--- Énoncé A ---
Relevez, dans le texte sur Alexandre Jacob, toutes les armes révolutionnaires que reconnaît l'individualisme anarchiste.

--- Texte source ---
☆ ☆ ☆ ☆ ☆ ☆ ☆

Ce dernier mot, Alexandre, dit Marius Jacob, ne le prononcera jamais dans la salle d'audience du palais de justice d'Amiens. Suite à une série d'incidents, lui et plusieurs autres coaccusés seront expulsés dès la 6e audience. Sa dernière déclaration sera alors publiée dans le journal Germinal.

Depuis le début des audiences, le 8 mars 1905, Jacob en est à sa 8e déclaration. De longues explications sur ses centaines de cambriolages commis au nom de l'anarchisme. Son banc des accusés sera sa tribune, où il tentera d'être le plus convaincant possible. Pas assez pour éviter le bagne, mais suffisamment pour retourner l'opinion publique en sa faveur. C'est grâce notamment à son sens de la répartie que son procès restera dans les annales.

Voler pour la cause

Pour comprendre le personnage, il faut revenir plusieurs années en arrière. Né à Marseille en 1879, Jacob est nourri aux lectures anarchistes. Dès l'âge de 18 ans, il est fiché par la police. "Il se fait avoir en tant que gamin, on lui donne une brochure avec des recettes d'explosifs et la police tombe dessus. C'est l'engrenage, ils ne le lâcheront plus", indique Jean-Marc Delpech, auteur d'une thèse, de plusieurs ouvrages et d'un blog dédié à Alexandre Jacob.

Plus la police est à ses trousses, plus Jacob commet d'infractions. "Il adhère à une mouvance anarchiste qu'on appelle l'individualisme qui considère que l'individu doit se libérer tout seul et qui estime que le vol est une arme révolutionnaire, au même titre que la grève et le sabotage. Très tôt, il a une dialectique et une rhétorique anarchiste. On ne peut pas comprendre le vol si on ne comprend pas ça. C'est un bonhomme qui ne vole pas pour voler, il vole pour la cause", explique l'historien.

☆ ☆ ☆ ☆ ☆ ☆ ☆

--- Énoncé B ---
Donnez sous forme de liste JSON de chaînes les lignes des données à traiter comprises entre la ligne contenant « Select the Shape tool » et celle contenant « Collapse the gradient_render_pixel », incluses, à raison d'une chaîne par ligne et sans les lignes vides.

☆ ☆ ☆ ☆ ☆ ☆ ☆

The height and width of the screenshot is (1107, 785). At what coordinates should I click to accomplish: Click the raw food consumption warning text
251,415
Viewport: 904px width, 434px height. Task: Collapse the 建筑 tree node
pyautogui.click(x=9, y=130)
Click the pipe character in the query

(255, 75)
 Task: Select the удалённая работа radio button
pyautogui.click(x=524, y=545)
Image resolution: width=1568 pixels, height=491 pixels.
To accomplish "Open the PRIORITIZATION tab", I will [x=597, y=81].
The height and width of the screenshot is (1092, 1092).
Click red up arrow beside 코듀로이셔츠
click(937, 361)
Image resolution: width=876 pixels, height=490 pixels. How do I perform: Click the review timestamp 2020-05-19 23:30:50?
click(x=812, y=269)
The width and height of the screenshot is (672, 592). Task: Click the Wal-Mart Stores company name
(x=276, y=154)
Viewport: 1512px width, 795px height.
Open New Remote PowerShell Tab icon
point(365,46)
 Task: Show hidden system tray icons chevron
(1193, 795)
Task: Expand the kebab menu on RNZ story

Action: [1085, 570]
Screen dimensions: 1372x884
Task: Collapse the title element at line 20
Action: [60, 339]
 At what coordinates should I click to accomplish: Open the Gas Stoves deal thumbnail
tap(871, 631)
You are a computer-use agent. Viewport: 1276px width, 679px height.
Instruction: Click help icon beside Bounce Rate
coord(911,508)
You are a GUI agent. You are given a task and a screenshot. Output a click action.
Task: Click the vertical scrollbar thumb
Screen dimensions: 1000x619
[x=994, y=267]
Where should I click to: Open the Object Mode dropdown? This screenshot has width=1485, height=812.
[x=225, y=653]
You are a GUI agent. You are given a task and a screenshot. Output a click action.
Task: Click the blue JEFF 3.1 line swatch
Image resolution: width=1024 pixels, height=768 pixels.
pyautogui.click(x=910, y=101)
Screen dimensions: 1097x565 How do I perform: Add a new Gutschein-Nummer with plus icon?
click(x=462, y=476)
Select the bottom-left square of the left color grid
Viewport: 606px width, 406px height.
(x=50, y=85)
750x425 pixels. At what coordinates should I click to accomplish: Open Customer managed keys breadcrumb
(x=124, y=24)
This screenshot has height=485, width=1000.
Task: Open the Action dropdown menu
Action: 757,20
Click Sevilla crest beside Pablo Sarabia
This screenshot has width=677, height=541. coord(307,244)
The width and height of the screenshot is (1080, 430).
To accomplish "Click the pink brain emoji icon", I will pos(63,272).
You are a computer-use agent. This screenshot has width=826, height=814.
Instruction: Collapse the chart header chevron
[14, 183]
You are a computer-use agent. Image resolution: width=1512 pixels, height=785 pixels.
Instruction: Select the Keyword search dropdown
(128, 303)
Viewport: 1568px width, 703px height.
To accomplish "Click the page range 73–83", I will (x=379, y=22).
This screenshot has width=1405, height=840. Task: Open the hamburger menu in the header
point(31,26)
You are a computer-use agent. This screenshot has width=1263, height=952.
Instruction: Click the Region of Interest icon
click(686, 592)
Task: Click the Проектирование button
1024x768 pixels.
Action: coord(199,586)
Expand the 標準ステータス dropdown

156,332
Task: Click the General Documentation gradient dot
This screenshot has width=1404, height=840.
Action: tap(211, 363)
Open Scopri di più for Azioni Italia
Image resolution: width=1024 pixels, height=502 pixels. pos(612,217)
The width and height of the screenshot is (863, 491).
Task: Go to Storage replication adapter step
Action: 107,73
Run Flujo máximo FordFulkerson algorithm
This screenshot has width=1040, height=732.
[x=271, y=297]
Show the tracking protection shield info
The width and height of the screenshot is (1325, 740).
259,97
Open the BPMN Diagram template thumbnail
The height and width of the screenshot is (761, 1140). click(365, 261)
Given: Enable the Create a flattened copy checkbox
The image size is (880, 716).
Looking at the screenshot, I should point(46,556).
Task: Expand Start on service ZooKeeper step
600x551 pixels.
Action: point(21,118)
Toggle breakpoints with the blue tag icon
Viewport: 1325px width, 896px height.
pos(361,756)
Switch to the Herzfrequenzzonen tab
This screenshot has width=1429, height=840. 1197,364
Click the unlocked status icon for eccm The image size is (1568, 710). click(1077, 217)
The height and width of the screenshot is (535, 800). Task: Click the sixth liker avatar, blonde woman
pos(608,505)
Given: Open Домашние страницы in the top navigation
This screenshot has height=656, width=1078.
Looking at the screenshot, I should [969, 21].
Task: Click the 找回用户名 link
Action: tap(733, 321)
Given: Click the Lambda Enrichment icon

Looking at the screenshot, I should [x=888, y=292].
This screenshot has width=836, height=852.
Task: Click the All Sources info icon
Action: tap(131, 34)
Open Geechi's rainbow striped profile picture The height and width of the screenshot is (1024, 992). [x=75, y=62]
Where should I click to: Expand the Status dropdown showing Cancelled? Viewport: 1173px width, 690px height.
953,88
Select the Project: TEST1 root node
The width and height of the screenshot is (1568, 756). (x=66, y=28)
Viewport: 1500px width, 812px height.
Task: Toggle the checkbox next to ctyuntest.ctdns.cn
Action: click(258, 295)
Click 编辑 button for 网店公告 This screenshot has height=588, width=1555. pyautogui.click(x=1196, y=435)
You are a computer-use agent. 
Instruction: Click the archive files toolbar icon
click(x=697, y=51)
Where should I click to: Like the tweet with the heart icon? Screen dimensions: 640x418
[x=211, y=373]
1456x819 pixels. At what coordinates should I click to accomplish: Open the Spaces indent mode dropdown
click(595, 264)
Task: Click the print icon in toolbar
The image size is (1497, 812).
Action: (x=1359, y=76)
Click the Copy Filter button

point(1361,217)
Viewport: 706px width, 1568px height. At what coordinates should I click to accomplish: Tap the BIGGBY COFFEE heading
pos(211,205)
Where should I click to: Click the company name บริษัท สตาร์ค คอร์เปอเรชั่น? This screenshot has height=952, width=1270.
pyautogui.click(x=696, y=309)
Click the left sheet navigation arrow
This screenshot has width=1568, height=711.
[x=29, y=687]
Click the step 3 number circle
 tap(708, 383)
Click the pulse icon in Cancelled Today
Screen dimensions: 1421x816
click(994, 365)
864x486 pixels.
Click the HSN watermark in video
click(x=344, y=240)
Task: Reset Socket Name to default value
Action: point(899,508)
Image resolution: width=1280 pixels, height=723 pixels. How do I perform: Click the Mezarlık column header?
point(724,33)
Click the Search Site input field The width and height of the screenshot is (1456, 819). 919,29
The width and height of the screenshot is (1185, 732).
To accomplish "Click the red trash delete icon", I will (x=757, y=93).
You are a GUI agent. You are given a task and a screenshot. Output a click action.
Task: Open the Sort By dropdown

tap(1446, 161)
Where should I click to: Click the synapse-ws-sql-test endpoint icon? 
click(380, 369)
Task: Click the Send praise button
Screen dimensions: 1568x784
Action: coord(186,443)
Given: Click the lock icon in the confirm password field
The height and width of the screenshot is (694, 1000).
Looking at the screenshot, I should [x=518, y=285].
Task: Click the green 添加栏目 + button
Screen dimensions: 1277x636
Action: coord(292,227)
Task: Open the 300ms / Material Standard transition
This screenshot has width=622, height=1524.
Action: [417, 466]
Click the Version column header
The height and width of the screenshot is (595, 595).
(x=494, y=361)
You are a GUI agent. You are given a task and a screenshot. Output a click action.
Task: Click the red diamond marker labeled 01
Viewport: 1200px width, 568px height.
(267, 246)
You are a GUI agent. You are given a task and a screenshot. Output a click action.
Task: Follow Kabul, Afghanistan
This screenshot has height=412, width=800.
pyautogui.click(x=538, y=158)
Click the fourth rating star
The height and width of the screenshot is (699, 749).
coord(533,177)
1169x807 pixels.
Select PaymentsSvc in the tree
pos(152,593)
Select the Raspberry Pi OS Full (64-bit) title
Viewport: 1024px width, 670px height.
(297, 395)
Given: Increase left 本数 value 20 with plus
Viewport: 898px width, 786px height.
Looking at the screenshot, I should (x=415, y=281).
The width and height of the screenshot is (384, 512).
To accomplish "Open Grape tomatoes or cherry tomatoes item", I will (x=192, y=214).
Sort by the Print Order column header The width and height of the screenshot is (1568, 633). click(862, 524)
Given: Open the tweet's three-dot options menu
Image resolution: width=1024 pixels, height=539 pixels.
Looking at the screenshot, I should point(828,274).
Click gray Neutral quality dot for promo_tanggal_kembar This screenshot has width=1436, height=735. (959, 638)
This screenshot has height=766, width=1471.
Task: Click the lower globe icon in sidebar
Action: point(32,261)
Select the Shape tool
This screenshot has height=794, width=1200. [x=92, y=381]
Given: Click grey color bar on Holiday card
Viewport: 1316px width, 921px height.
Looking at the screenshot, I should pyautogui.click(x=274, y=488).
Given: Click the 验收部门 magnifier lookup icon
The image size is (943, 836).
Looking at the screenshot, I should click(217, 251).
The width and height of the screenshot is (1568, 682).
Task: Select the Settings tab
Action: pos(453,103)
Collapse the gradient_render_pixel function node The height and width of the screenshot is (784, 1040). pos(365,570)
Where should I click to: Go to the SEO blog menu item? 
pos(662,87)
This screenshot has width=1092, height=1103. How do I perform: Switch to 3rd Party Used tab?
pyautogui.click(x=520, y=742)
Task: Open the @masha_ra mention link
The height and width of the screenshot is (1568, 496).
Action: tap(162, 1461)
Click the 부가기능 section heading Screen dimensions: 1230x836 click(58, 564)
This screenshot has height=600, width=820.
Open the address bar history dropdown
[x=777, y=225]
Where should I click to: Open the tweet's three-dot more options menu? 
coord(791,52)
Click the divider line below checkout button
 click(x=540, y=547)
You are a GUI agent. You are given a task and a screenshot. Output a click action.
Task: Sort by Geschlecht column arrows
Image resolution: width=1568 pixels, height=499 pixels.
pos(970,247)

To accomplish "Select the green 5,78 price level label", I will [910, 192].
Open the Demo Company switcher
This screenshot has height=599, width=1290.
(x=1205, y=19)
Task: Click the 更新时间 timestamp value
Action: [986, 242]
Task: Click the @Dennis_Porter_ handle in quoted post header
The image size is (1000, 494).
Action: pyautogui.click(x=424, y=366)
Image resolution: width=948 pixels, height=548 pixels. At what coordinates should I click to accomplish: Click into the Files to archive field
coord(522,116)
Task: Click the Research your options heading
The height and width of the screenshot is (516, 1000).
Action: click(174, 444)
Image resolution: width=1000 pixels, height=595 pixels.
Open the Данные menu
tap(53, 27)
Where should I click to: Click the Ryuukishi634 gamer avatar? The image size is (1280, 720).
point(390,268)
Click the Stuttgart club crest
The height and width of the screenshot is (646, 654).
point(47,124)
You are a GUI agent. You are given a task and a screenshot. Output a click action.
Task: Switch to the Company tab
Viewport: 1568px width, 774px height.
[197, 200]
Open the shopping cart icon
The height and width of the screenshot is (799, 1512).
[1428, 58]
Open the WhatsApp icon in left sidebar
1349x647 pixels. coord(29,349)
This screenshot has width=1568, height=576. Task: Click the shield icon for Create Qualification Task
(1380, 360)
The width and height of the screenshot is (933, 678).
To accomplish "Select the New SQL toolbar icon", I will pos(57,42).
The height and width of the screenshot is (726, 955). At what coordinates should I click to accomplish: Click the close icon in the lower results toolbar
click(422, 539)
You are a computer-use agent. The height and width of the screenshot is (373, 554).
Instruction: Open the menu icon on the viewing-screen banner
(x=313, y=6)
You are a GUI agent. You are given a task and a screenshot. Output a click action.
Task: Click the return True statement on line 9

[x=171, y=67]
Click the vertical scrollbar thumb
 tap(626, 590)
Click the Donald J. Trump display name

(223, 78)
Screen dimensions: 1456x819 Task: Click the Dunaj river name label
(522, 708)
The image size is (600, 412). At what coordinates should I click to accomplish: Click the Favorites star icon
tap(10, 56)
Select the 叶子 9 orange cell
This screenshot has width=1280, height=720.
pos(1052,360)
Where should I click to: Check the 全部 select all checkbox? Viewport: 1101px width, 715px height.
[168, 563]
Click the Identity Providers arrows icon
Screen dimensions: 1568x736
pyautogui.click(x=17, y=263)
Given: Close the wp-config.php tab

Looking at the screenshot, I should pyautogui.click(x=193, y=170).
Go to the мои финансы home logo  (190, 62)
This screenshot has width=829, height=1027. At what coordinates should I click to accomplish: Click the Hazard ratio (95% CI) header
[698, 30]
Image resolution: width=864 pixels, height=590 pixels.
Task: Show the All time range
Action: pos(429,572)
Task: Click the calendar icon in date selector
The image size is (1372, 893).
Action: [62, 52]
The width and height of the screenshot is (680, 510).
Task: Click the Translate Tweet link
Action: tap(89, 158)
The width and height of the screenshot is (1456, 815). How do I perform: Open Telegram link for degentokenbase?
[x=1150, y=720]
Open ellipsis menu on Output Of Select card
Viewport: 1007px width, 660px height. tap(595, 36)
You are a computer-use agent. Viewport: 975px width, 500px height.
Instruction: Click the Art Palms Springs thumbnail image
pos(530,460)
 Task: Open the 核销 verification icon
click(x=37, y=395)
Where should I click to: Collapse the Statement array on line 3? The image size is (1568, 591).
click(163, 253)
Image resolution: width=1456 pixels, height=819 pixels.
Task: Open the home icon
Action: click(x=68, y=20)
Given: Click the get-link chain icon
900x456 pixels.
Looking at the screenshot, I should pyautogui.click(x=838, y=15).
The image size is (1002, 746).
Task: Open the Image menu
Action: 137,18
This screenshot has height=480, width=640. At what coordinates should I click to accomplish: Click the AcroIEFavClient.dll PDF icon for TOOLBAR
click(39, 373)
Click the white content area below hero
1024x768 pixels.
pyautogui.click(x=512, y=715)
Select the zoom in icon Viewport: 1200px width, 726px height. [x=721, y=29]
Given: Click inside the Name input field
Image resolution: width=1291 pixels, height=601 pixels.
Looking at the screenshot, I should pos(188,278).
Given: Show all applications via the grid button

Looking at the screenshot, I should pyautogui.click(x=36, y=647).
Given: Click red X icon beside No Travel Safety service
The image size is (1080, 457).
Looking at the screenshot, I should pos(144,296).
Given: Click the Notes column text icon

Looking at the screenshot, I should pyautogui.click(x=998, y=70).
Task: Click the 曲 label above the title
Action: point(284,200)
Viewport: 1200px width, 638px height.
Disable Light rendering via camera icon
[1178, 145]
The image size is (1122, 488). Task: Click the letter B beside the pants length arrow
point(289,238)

☆ ☆ ☆ ☆ ☆ ☆ ☆

--- Réponse A ---
le vol, la grève, le sabotage

--- Réponse B ---
[
  "Select the Shape tool",
  "This screenshot has height=794, width=1200. [x=92, y=381]",
  "Given: Click grey color bar on Holiday card",
  "Viewport: 1316px width, 921px height.",
  "Looking at the screenshot, I should pyautogui.click(x=274, y=488).",
  "Given: Click the 验收部门 magnifier lookup icon",
  "The image size is (943, 836).",
  "Looking at the screenshot, I should click(217, 251).",
  "The width and height of the screenshot is (1568, 682).",
  "Task: Select the Settings tab",
  "Action: pos(453,103)",
  "Collapse the gradient_render_pixel function node The height and width of the screenshot is (784, 1040). pos(365,570)"
]